Marco Bonadei ed il suo essere attore: «Ormai è una missione»
“DIABOLIK 2: GINKO ALL’ATTACCO” dei Manetti Bros è al cinema dal 17 novembre: questo secondo film della saga sostituisce il protagonista, lascia immutata ambientazione, stile, atmosfere e si rifà con scrupolo filologico all’albo numero 16 del celebre fumetto.
Entra in scena l’eterna fidanzata di Ginko (la nobildonna Altea), il Re del Terrore sembra tradire Eva che, per vendicarsi, promette aiuto alla polizia, la lotta tra giustizia e crimine rimarrà alla fine irrisolta, ma solo dopo che Diabolik ed Eva si saranno ritrovati.
Il vero protagonista di questo film è però il Ginko di Mastandrea, pensoso ed acuto come un novello commissario Maigret.
In un cast stellare troviamo Marco Bonadei (Ph. Paolo Palmieri) nei panni dell’agente Urban, attore diviso tra il teatro e il cinema.
Ha appena concluso uno spettacolo teatrale molto acclamato, “Alla greca” di Steven Berkoff, e a breve (dal 9 dicembre) tornerà in scena a Milano al teatro dell’Elfo con “Nel guscio”, tratto dal romanzo di Ian McEwan.
Ne abbiamo parlato con lui.
***
Marco, cosa ti ha portato ad accettare il sequel di “Diabolik”?
Ho sempre sognato di lavorare con i Manetti Bros e finalmente è accaduto. Sono due fratelli bravissimi nel loro mestiere. Grazie a loro, ho anche avuto modo di lavorare sul set con colleghi davvero bravi che mi hanno insegnato tanto.
Tu sei Urban, come lo descriveresti?
E’ un brutto ceffo con una parentesi importante; è un vero traffichino.
Com’è stato essere diretto dai Manetti Bros?
Mi hanno fatto sentire parte integrante di questo progetto cinematografico, nonostante avessi una piccola parte; mi sono sentito calorosamente accompagnato in quest’avventura. Il loro è un amabile cinema artigianale .
Sei anche reduce da uno spettacolo – “Alla greca” – in cui Steven Berkoff reinventa il mito di Edipo facendone una splendida parodia. Un cult anni ‘80 che alterna blank verse, squarci lirici e turpiloquio rabelesiano. Qual è la forza del mito di Edipo, secondo te?

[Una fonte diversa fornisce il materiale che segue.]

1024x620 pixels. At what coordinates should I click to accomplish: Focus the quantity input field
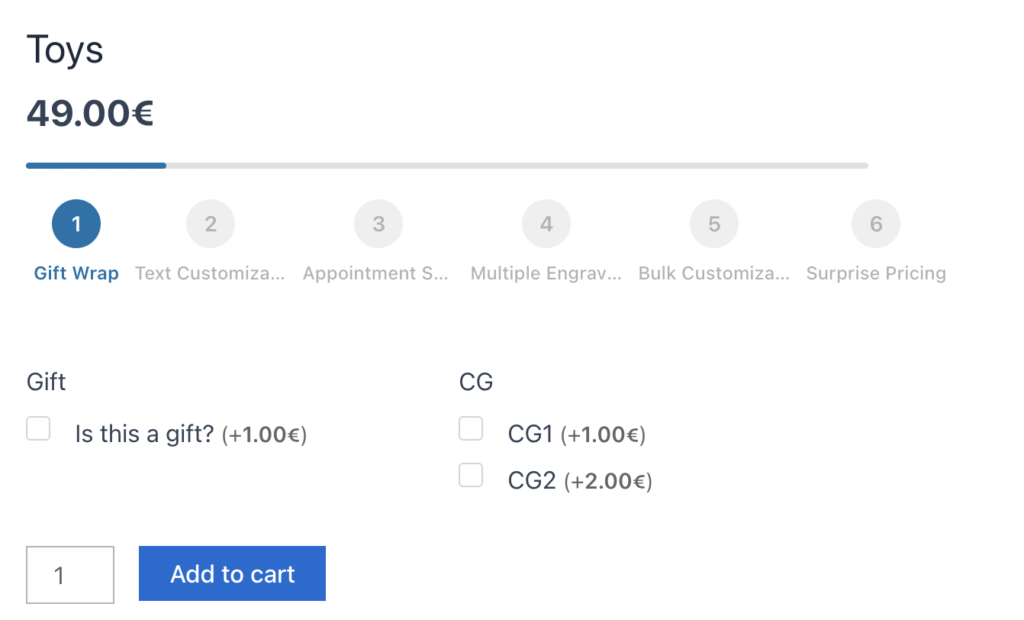70,575
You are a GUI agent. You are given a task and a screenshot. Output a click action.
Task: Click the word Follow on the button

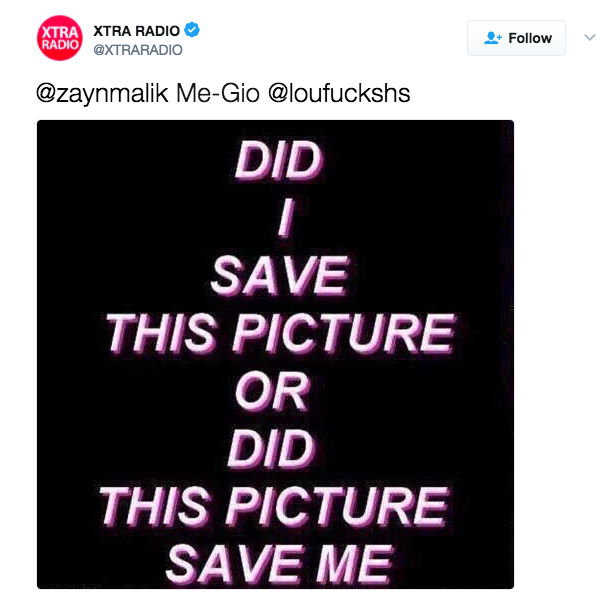[x=530, y=38]
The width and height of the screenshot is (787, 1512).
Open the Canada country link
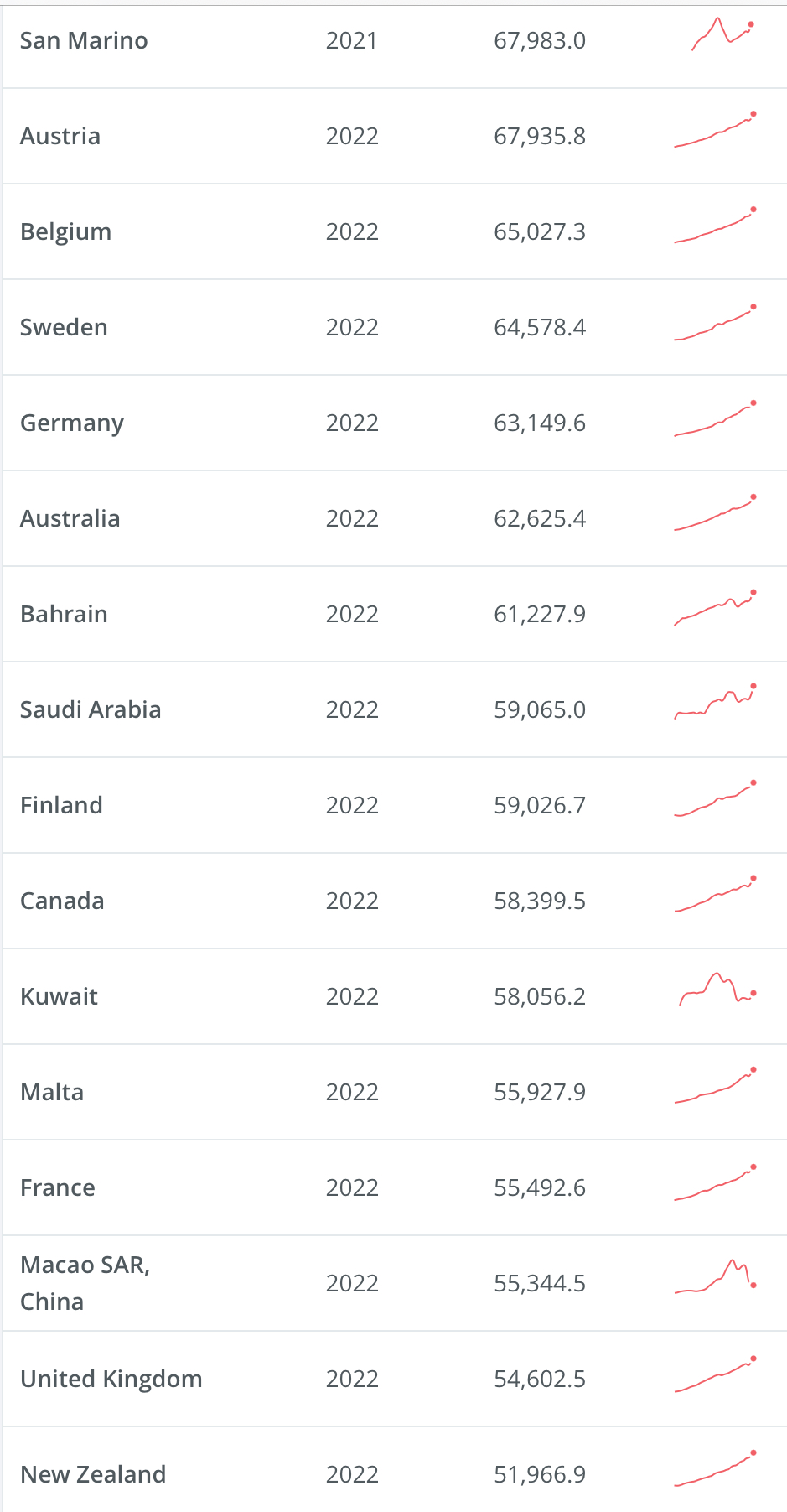[x=62, y=901]
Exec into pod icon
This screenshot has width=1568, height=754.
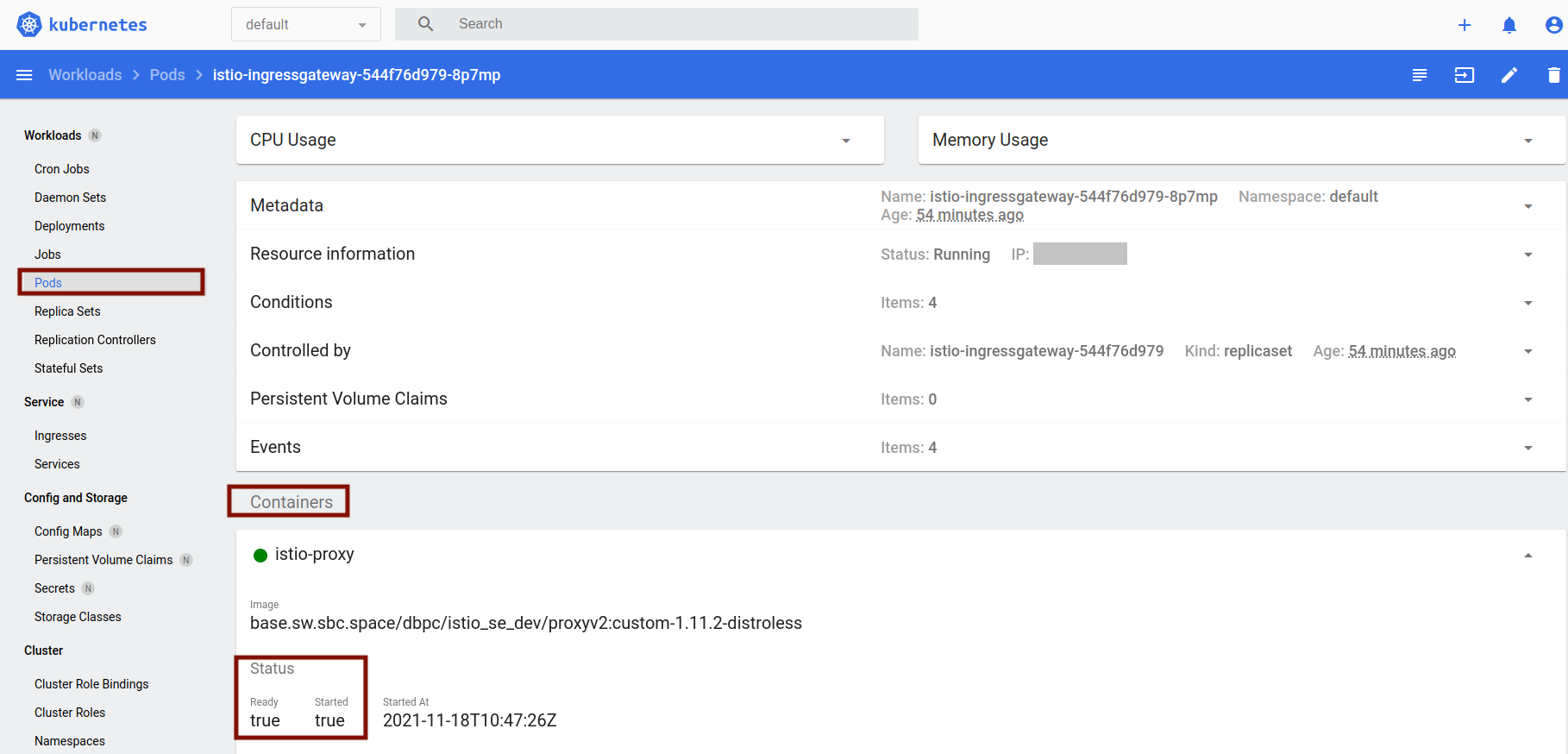coord(1464,75)
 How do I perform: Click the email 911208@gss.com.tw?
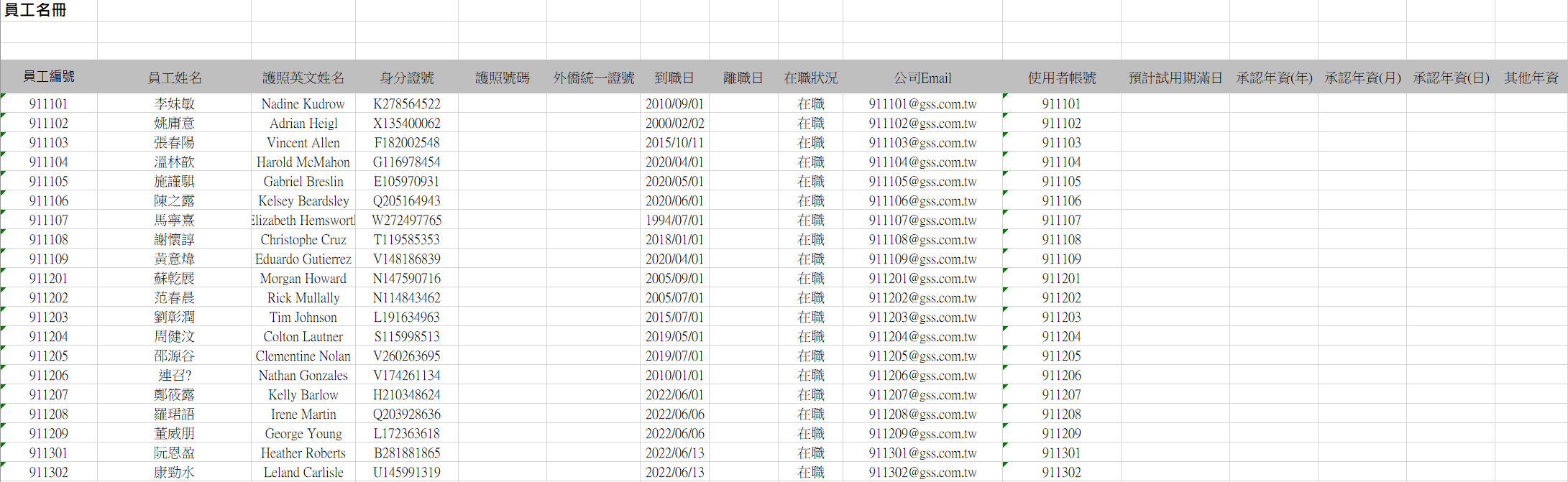point(922,414)
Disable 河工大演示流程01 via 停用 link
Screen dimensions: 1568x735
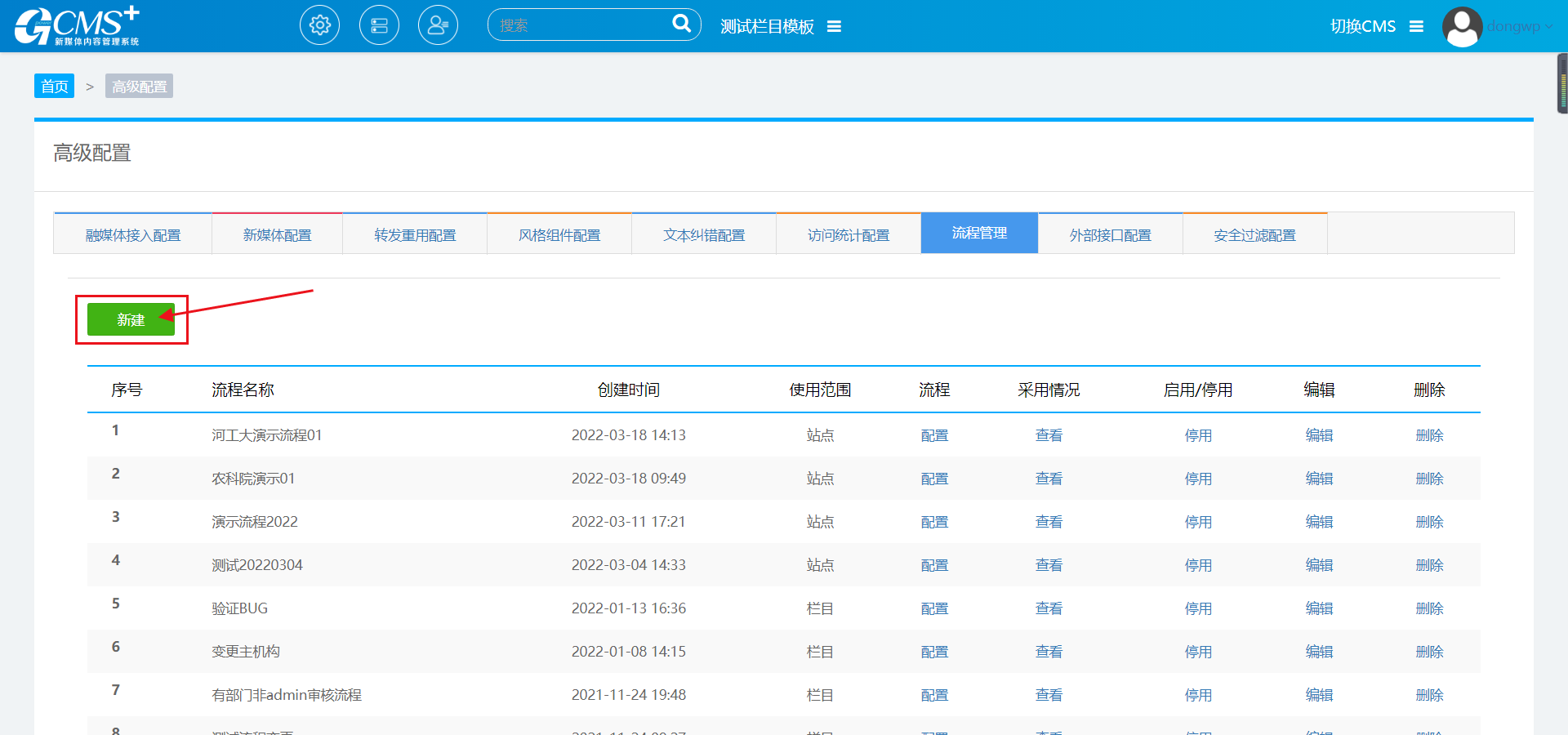click(x=1198, y=435)
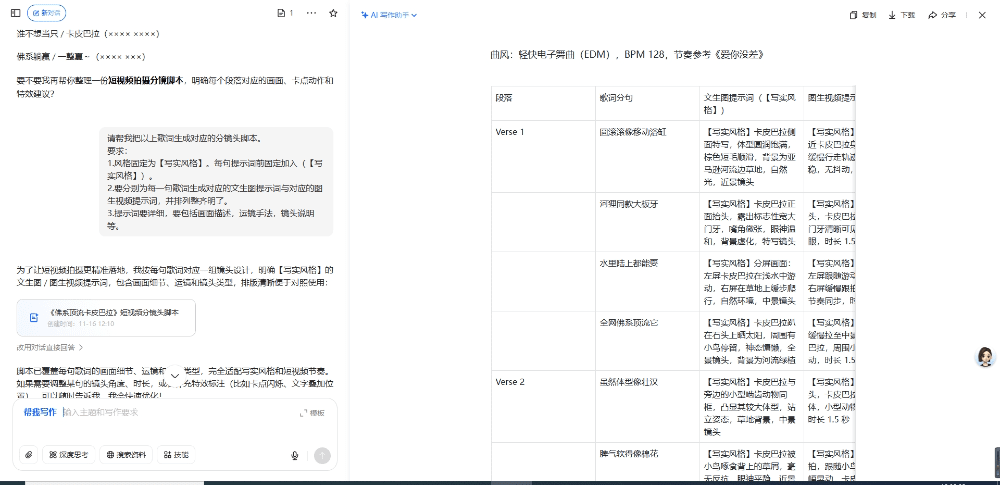Download the document with 下载

[x=901, y=15]
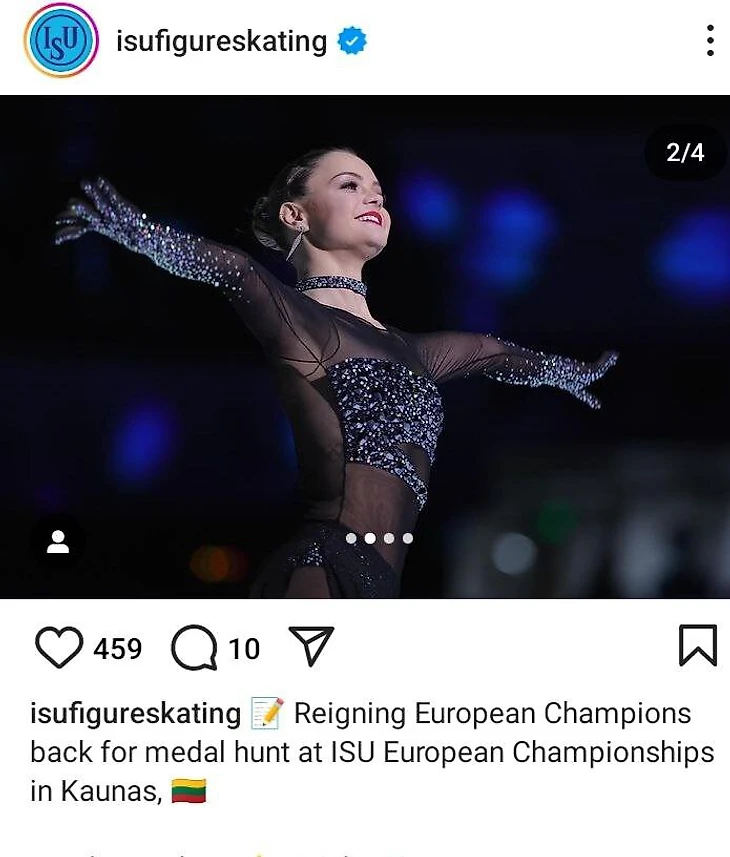
Task: Open the three-dot post options menu
Action: [710, 40]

Parliamo di un’opera di oltre 2.300 anni fa che ha scaturito una pluralità di letture ed è stata fonte di speculazione sotto tanti aspetti. E’ molto interessante la lettura che ne dà Berkoff perché cambia il finale, abbattendo così il senso di colpa e di tragedia; Edipo preferisce tornare nell’utero materno, evitando così la guerra ed il massacro.
Sul palco sei stato Eddy, ma cosa ti ha lasciato quel personaggio?
Un grande senso di liberazione. Ha aperto diverse finestre sul cuore, permettendo all’energia di fluire liberamente.
Sarai in scena con “Nel guscio” al teatro dell’Elfo di Milano. Perché dire sì a questo progetto teatrale?
E’ un progetto particolare. Sia io che la regista avevamo letto il romanzo e ad entrambi ha intrigato molto. Sono poi passati due anni dall’idea alla sua realizzazione. Inoltre l’ironia tutta british di McEwan è unica.
Sarai un feto che, rannicchiato nell’utero, ascolta le voci e ciò che accade all’esterno: si tratta di un ruolo piuttosto insolito. Come vede e come giudica il mondo esterno il tuo personaggio?
Ha una cultura sterminata; si pone continue domande e si scopre sempre più curioso, è molto più grande di quello che sembra.
Cosa rappresenta per te il teatro?
E’ un rito laico dove gli esseri umani si incontrano. Parte del lavoro fatto a teatro avviene con lo spettatore. E’ il luogo delle domande.
E l’essere attore?
Tutto per caso. Ho preso parte ad alcuni spettacoli al liceo e non ho più smesso. Ormai è una missione.
Nuovi progetti?
Uscirà al cinema “Il ritorno di Casanova” di Gabriele Salvatores.